Section 4. Termination of Membership. Member clubs automatically assume an
inactive and non-voting status if club activities are suspended or terminated for
a period of four (4) months.
Section 5. Reinstatement. On written request by a former member and filed
with the secretary, the board of directors, by the affirmative vote of 2/3 of the
members of the board, may reinstate such former member to membership.
ARTICLE III
Section 1. Annual Meeting. An annual meeting of the
members shall be held at Pioneer Park on/or before the first of October in each
year, beginning with the year 1987 for the purpose of transacting such business as
may come before the meeting.
Section 2. Notice of Meetings.

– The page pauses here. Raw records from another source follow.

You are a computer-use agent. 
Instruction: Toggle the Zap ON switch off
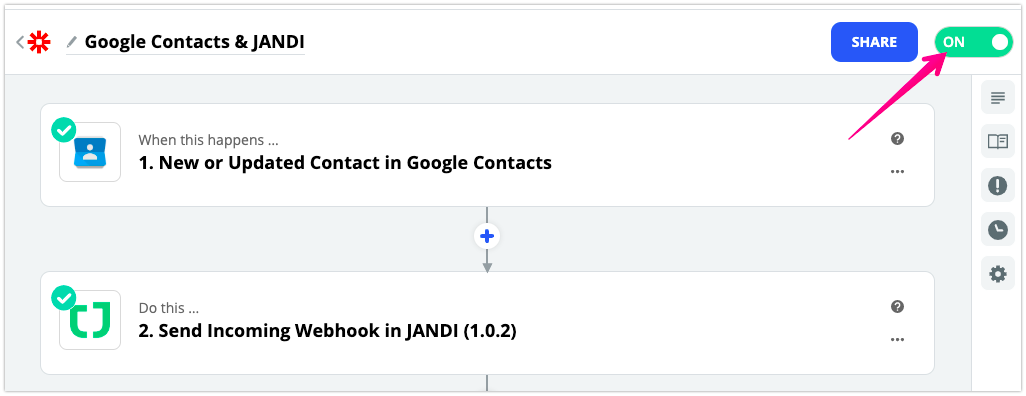974,43
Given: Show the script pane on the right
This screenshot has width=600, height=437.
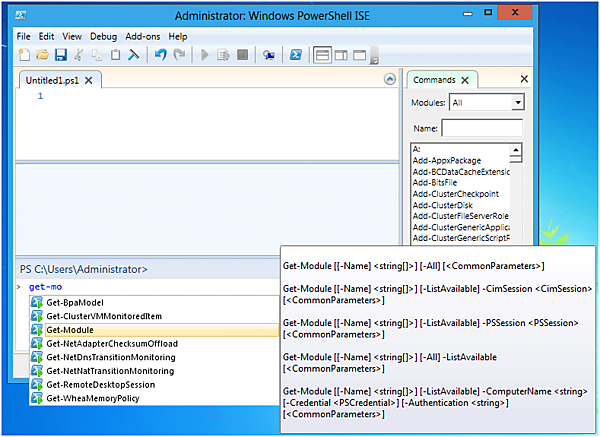Looking at the screenshot, I should tap(342, 55).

Written notice stating the place, day, and
hour of any meeting of members shall be delivered either personally or by mail or
e-mail to each member entitled to vote at such meeting, not less than ten (10)

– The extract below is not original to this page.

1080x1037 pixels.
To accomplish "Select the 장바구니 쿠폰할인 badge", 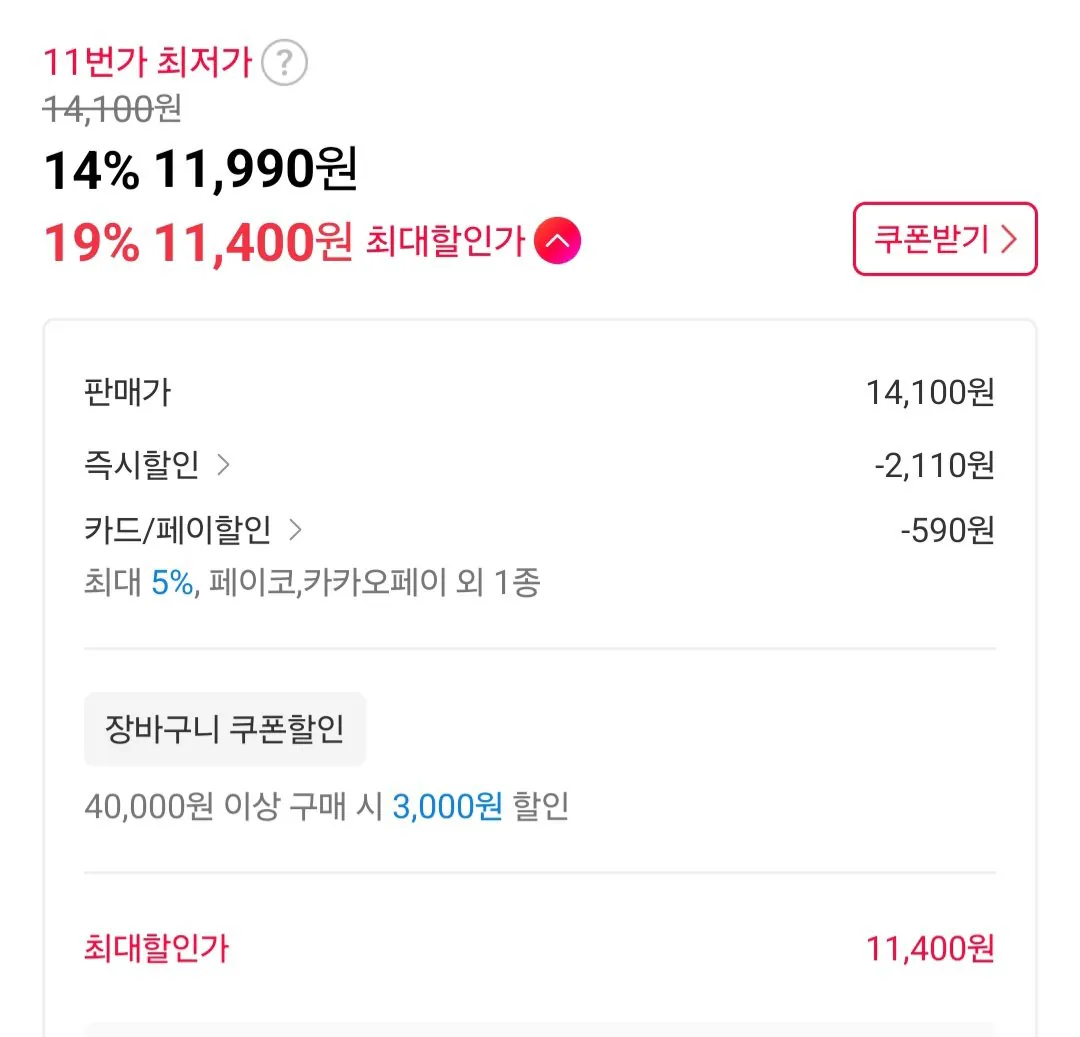I will pos(224,729).
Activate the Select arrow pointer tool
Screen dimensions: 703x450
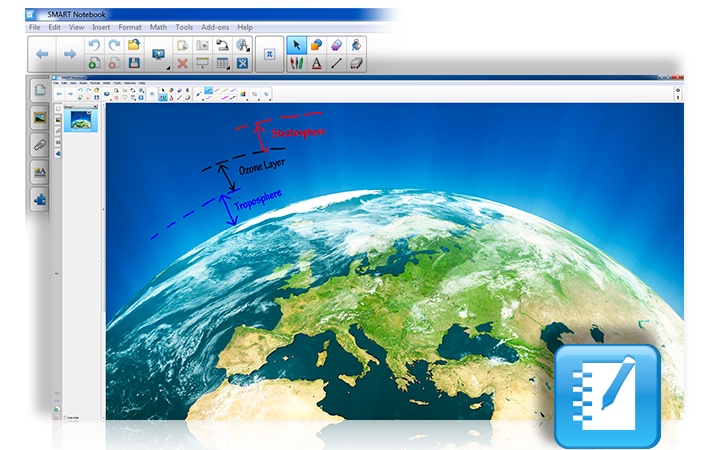296,45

nor more than seventy (70) days before the date of such meeting. In case of a special
meeting, the purpose for which the meeting is called shall be stated in the notice.
Meeting notices shall also be posted at the hall 30 days prior to the meeting.
Section 3. Quorum. Those members present shall constitute a quorum.
ARTICLE IV
BOARD OF DIRECTORS
Section 1. General Powers. The affairs of the Corporation shall be managed by
its board of directors.
Section 2. Number, Tenure, and Qualifications. The number of directors shall
be one (1) per active club that holds their regular dances in the square and Round
Dance Center in Pioneer Park. Directors shall be elected by the member club each represents,
and the term of office of each director shall be for two (2) years. Directors shall
assume office at the next annual meeting following their election. The Golden Heart
Round Dancers, Contra Borealis Dancers and Ballroom Club will elect their director
in even numbered years; the Prospector Squares, Santa's Square & Round Dance Club and Taoist Tai Chi will elect their
director in odd numbered years. A new member club shall elect their director in the
year in which they gain membership if there is an even number of directors, or in
the year in which a minority of directors are elected if there is an odd number of
directors. Associate member clubs may elect a non-voting representative to the Board
of Directors. The Superintendent of Pioneer Park shall be an ex-officio member
of the Board of Directors with no vote.
Section 3. Regular Meetings. The board of directors shall provide, by resolution,
the time and place for holding regular meetings without other notice than such resolution.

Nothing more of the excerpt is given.